::: TEXTO DE ORIGEM

Deus não dá uma herança aos sacerdotes, como faz com as outras tribos (NM. 18:24). Em vez disto, Ele cuida deles de forma especial. Uma parte da carne oferecida pelos israelitas é dada a eles, bem como o restante dos dízimos e sacrifícios que são trazidos pelo povo como oferta a Deus (Nm. 18:8-32). A eles também é dado o pão colocado no santuário (Lv. 24:8-9). Deus especifica a parte do animal sacrificado que é dada aos sacerdotes: o peito e a coxa direita, mas somente depois que a gordura for queimada no altar (Lv. 7:31-34; ver também 3:3-5, 14-17; 7:22-25).
Cadê o bife? (2:12-17)
“Eram, porém, os filhos de Eli filhos de Belial e não se importavam com o SENHOR; pois o costume daqueles sacerdotes com o povo era que, oferecendo alguém sacrifício, vinha o moço do sacerdote, estando-se cozendo a carne, com um garfo de três dentes na mão; e metia-o na caldeira, ou na panela, ou no tacho, ou na marmita, e tudo quanto o garfo tirava o sacerdote tomava para si; assim se fazia a todo o Israel que ia ali, a Siló. Também, antes de se queimar a gordura, vinha o moço do sacerdote e dizia ao homem que sacrificava: Dá essa carne para assar ao sacerdote; porque não aceitará de ti carne cozida, senão crua. Se o ofertante lhe respondia: Queime-se primeiro a gordura, e, depois, tomarás quanto quiseres, então, ele lhe dizia: Não, porém hás de ma dar agora; se não, tomá-la-ei à força. Era, pois, mui grande o pecado destes moços perante o SENHOR, porquanto eles desprezavam a oferta do SENHOR.”
Já vimos como Deus cuida das necessidades dos sacerdotes. Quando eles oferecem um sacrifício, devem primeiro queimar a gordura como oferta a Deus. Aquele que estiver fazendo o sacrifício recebe uma parte da carne sacrificada para ser comida com sua família (ver 1:5). O sacerdote recebe o peito e a coxa direita (ver acima). É assim que está prescrito na Lei de Moisés, mas que não é feito pelos sacerdotes. Estes homens “não se importavam com o SENHOR”, nem com o ”costume dos sacerdotes” (versos 12-13). Estes filhos, que “não se importavam com o SENHOR”, são chamados de “filhos de Belial” (literalmente), ou “homens sem valor” (verso 12). É interessante notar que, embora os filhos de Eli sejam chamados de “filhos de Belial”, o juízo apressado que ele faz de Ana, e sua repreensão, sugerem que ela seja “filha de Belial” (ver 1:16), acusação negada por ela.

::::::
::: DADOS FORNECIDOS

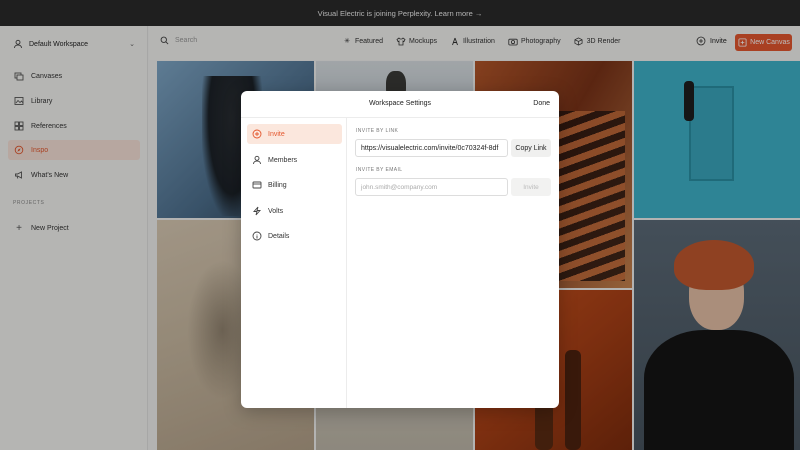 The width and height of the screenshot is (800, 450). Describe the element at coordinates (531, 148) in the screenshot. I see `copy-link-button: Copy Link` at that location.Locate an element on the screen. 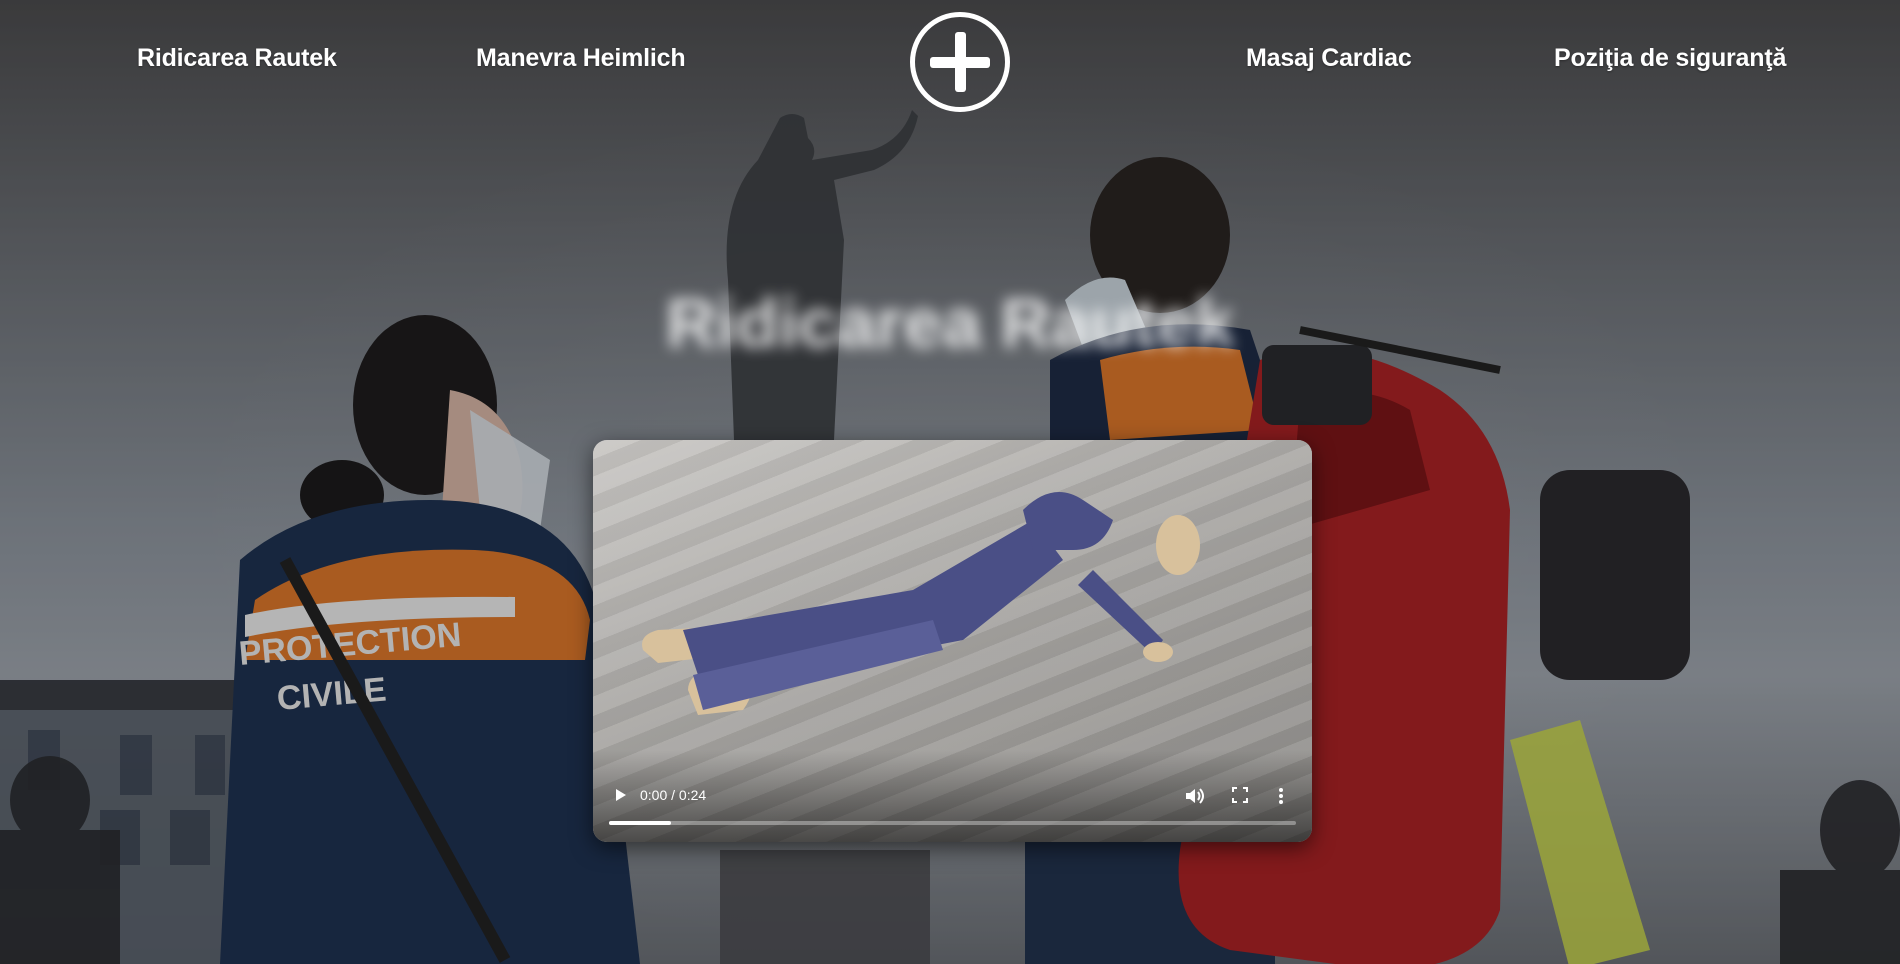  volume-icon is located at coordinates (1194, 796).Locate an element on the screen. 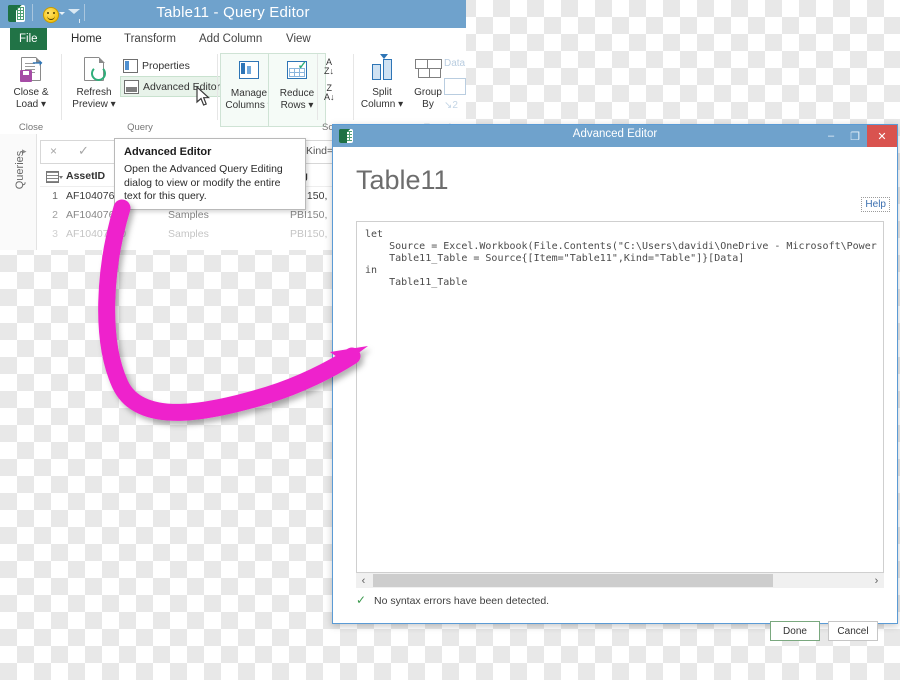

::::::

Substitua "gordura" por "sebo" e transcreva o texto de origem, começando em "Já vimos como" e seguindo até "negada por ela.".

Já vimos como Deus cuida das necessidades dos sacerdotes. Quando eles oferecem um sacrifício, devem primeiro queimar a sebo como oferta a Deus. Aquele que estiver fazendo o sacrifício recebe uma parte da carne sacrificada para ser comida com sua família (ver 1:5). O sacerdote recebe o peito e a coxa direita (ver acima). É assim que está prescrito na Lei de Moisés, mas que não é feito pelos sacerdotes. Estes homens “não se importavam com o SENHOR”, nem com o ”costume dos sacerdotes” (versos 12-13). Estes filhos, que “não se importavam com o SENHOR”, são chamados de “filhos de Belial” (literalmente), ou “homens sem valor” (verso 12). É interessante notar que, embora os filhos de Eli sejam chamados de “filhos de Belial”, o juízo apressado que ele faz de Ana, e sua repreensão, sugerem que ela seja “filha de Belial” (ver 1:16), acusação negada por ela.